The likely consequences

The ICO’s report contains a selection of salutary tales demonstrating exactly how not to deal with a data protection breach. These case studies indicate the circumstances that the ICO is likely to consider as “aggravating factors” when determining whether to issue monetary penalties. As well as the impact and severity of breach the ICO will consider a number of factors, such as whether:

  • a risk assessment was made; 
  • alternative means of storing/transmitting data were considered/devised; 
  • other measures were employed to minimise risks (e.g. by using a ‘ring ahead’ system to increase security of fax transmissions); 
  • the organisation followed its own policies; 
  • effective remedial action was taken following the breach (such as the re-training of staff);
  • the organisation’s officers and staff understand the cause and significance of the breach.

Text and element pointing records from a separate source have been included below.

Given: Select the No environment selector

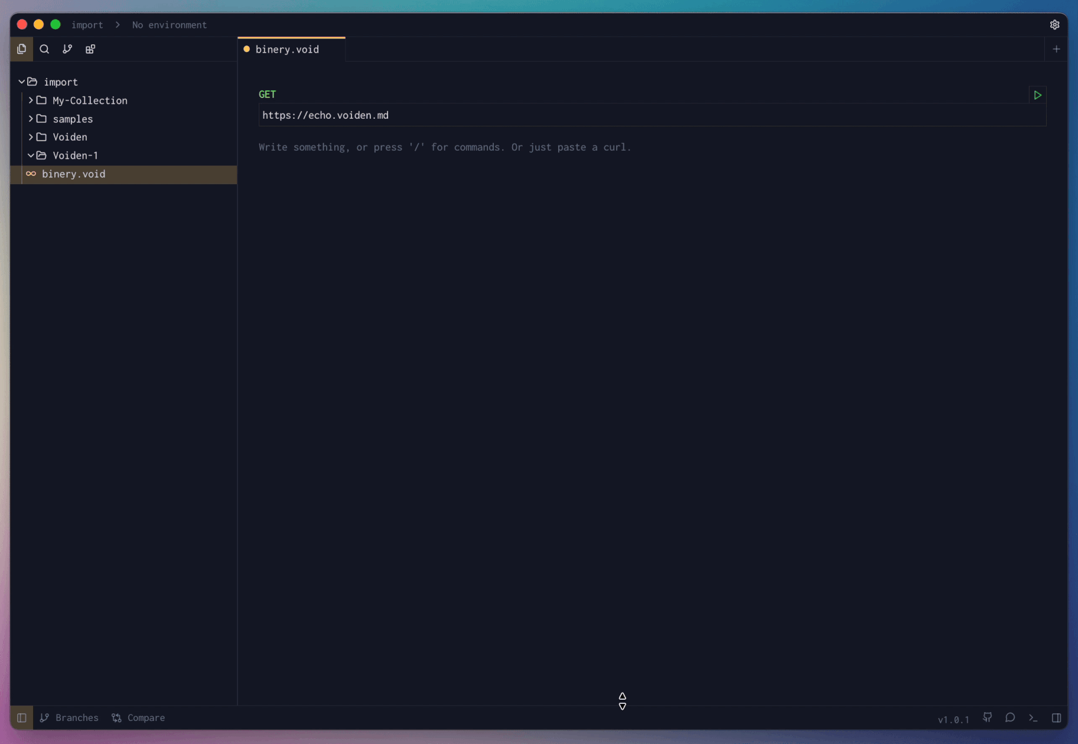Looking at the screenshot, I should point(170,25).
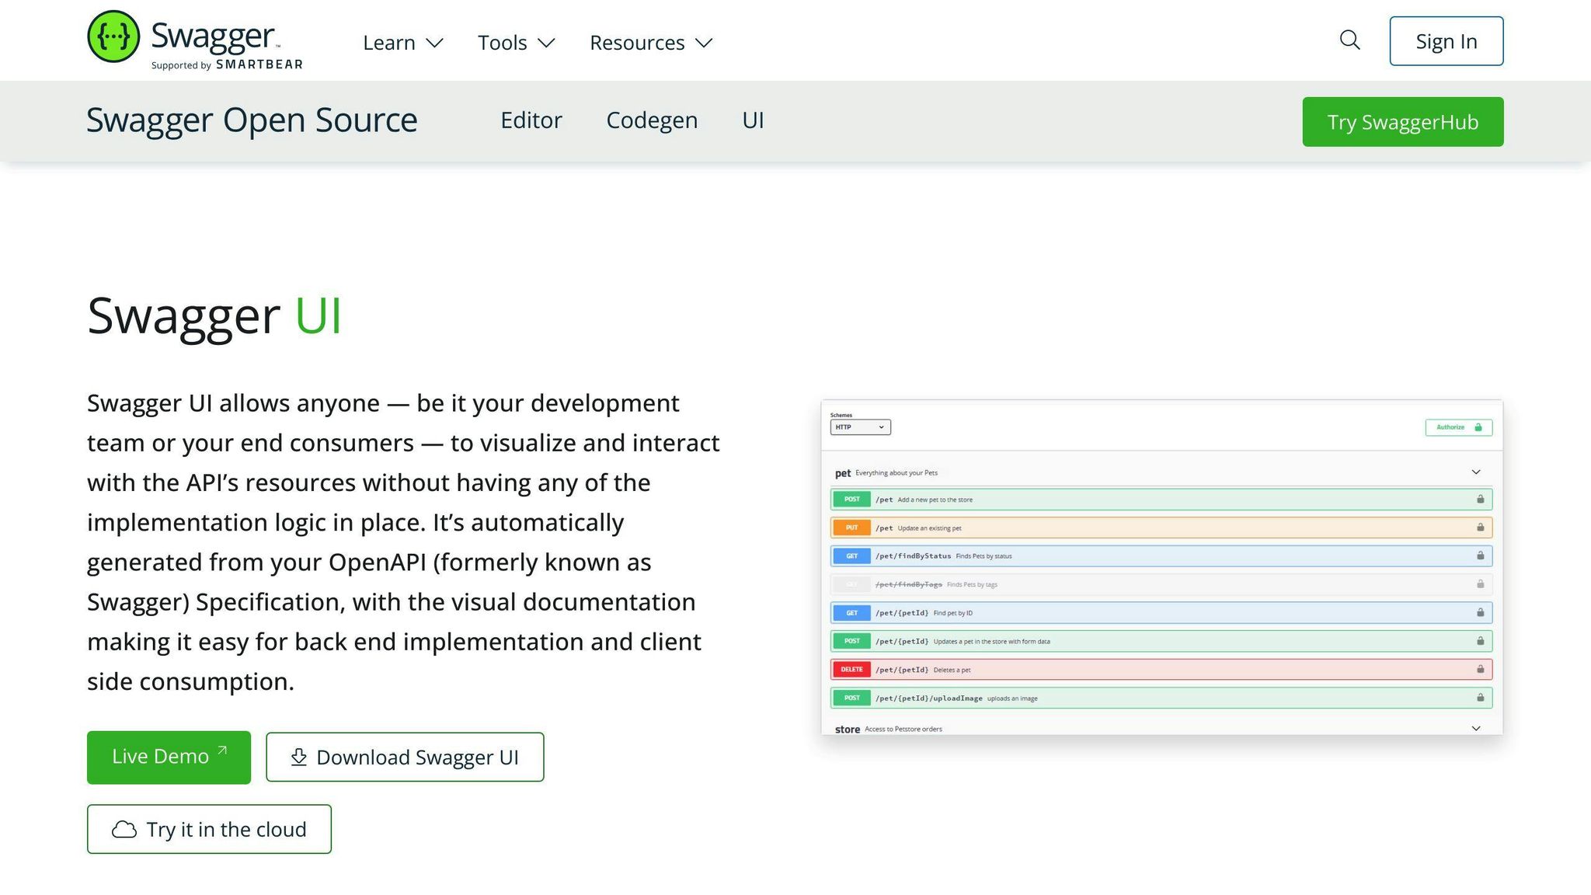Image resolution: width=1591 pixels, height=895 pixels.
Task: Toggle lock on POST /pet/{petId}/uploadImage row
Action: (x=1480, y=698)
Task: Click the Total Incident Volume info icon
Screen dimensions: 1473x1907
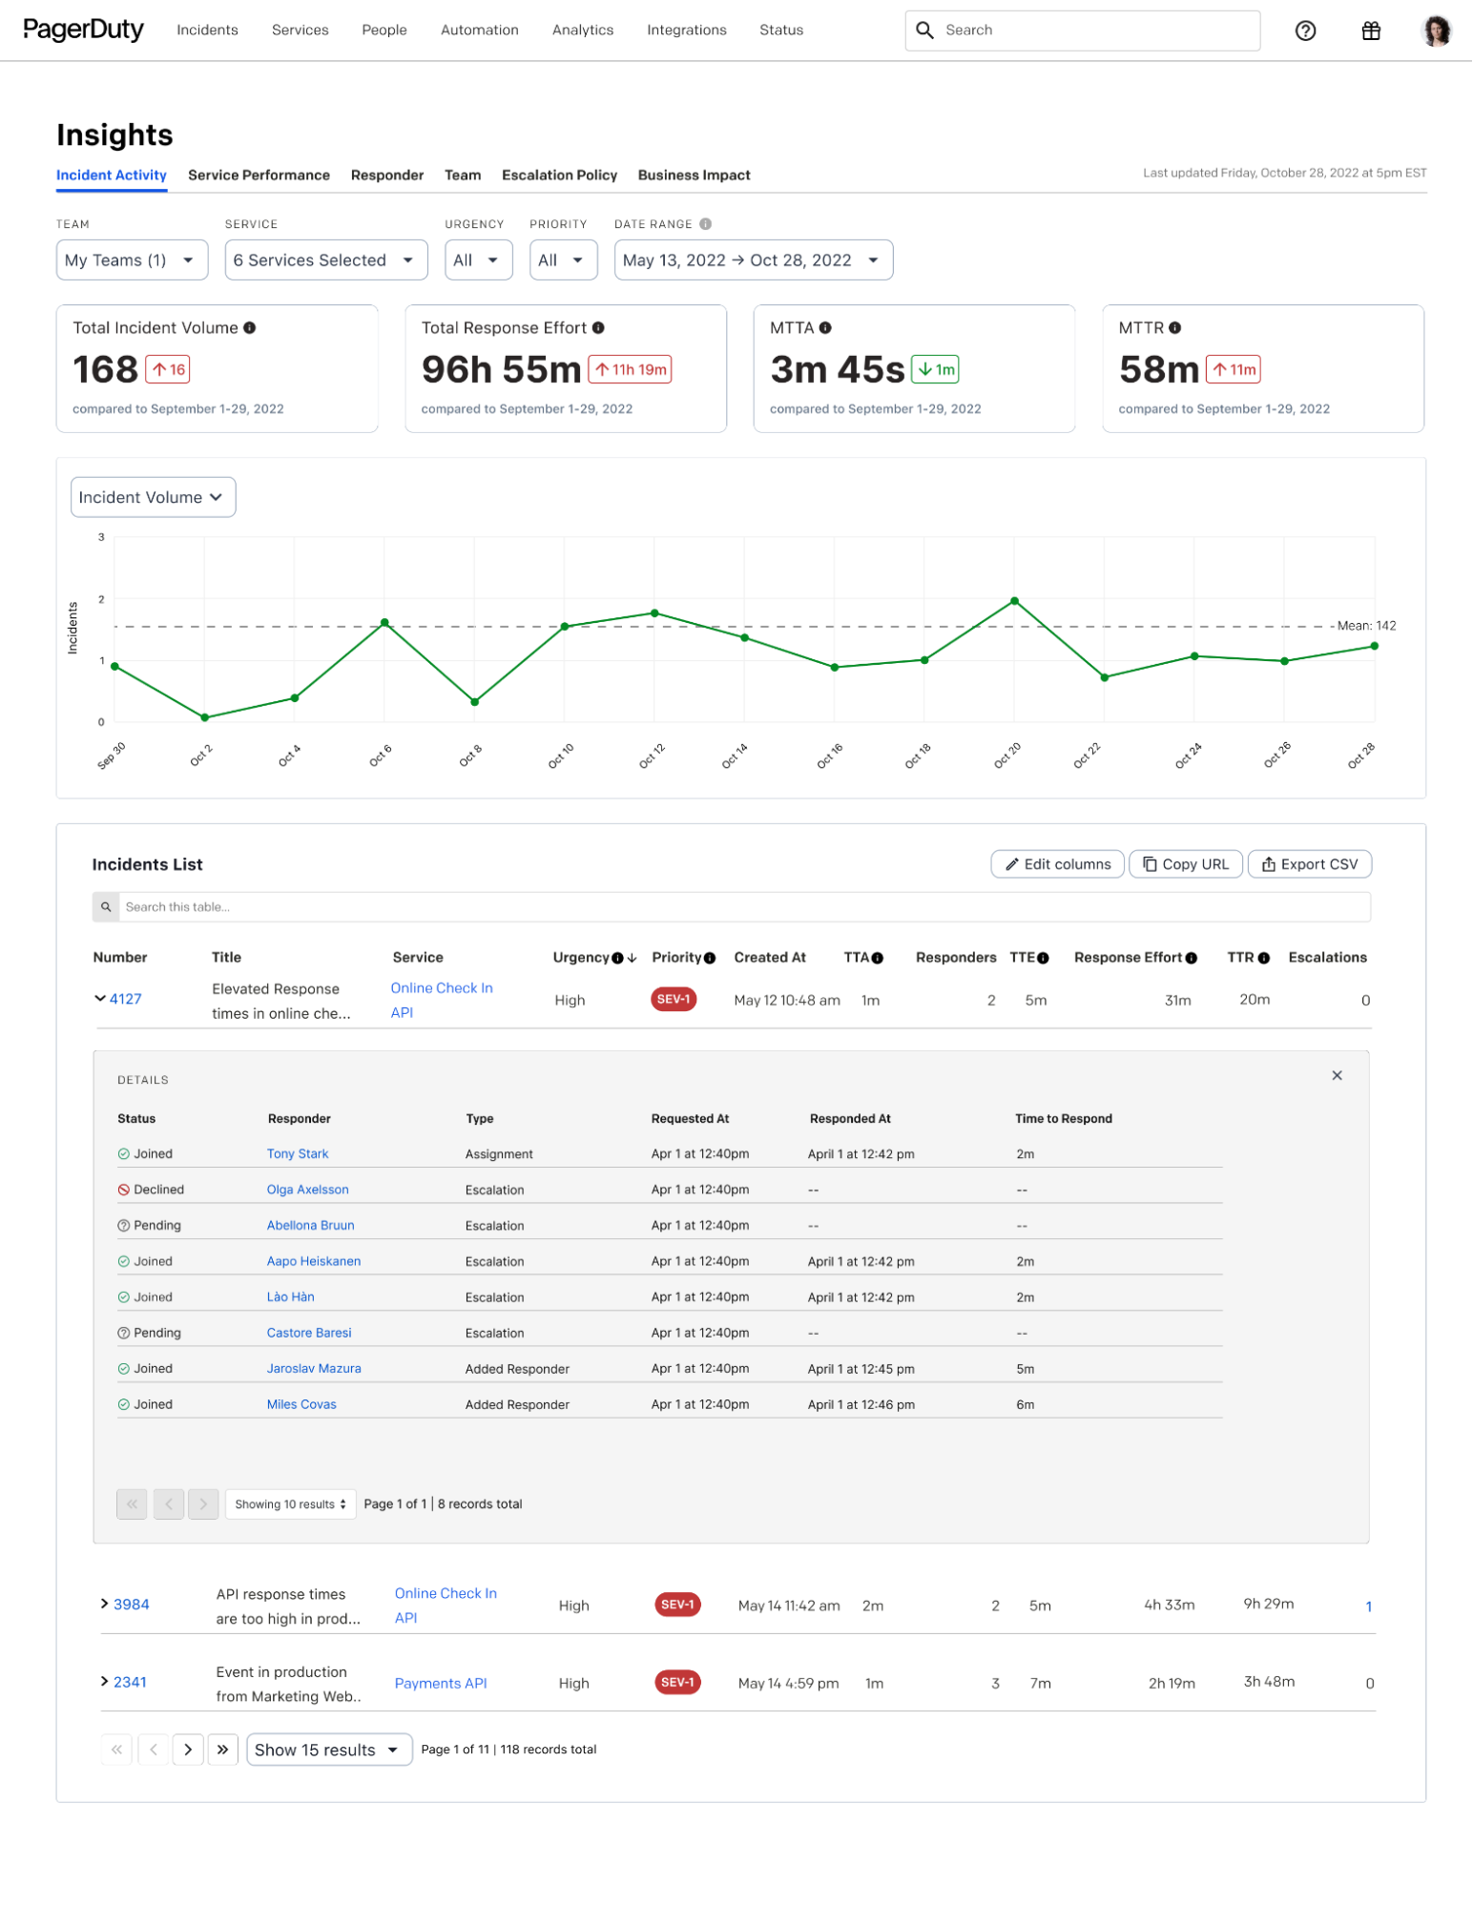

Pitmans Suggested Action: conduct Privacy Impact Assessments (PIA) and employ Privacy by Design (PbD) into concept and new product design to ensure that any privacy implications of new technologies are considered at an early stage. This may reduce the likelihood of incurring substantial re-development costs at a later stage, as well as the risk of complaint, adverse PR and enforcement.

Improved efficiencies

The number of decision notices issued by the ICO increased significantly from 628 in 2009/10 to 817 in 2010/11, However, the appeal rate has remained constant at around 25%, meaning, effectively, that there has been no corresponding deterioration in the quality of decision making. The ICO has put this dramatic improvement down to the introduction of new structures and processes that has allowed it to deal more quickly with complaints.

There has also been a blitz on freedom of information complaints. Over the last 12 months, the number of complaints that have been in the ICO’s in-tray for more than a year has reduced from 117 complaints to just three.

Involvement in law making

In terms of the ICO’s contributions to UK legal policy, it has had a busy year. The ICO issued responses in December 2010 and February 2011 to the Protection of Freedoms Bill, and provided evidence to the Public Bill Committee in March 2011. Also in December last year, the ICO issued a statement welcoming proposals set out by the government to expand the scope of the Freedom of Information Act.

At present, the ICO is engaged in the review of the OECD’s Privacy Framework and modernisation of the Council of Europe’s Data Protection Convention, and, through its membership of the Article 29 Working Party, the ICO is also reviewing the EU Data Protection Directive. The ICO will also be contributing to the post-legislative scrutiny of the Freedom of Information Act by the House of Commons Justice Committee.

This year, the ICO appointed Simon Rice, who has a background in delivering databases, software tools and data analyses for a government research agency, as the ICO’s first technology policy advisor to assist with the work on policy development, investigations and complaints handling. Simon’s appointment is complemented by the creation of a Technology Adviser Panel, whose role is to assist the ICO in producing up-to-date, relevant guidance on technical innovation and up-and-coming issues.

Pitmans Suggested Action: technology providers and organisations using new technologies to gather and analyse and mine user profiling data beware. The ICO is investing more in analysing new technologies and is likely to be more savvy in its enforcement of non-compliant data repositories and applications. Again, consider privacy at an early stage of design and development and, before licensing a new CRM system or data tool, ask the relevant supplier to confirm what steps it has taken to ensure that it complies with data privacy laws (whether it be at home or abroad).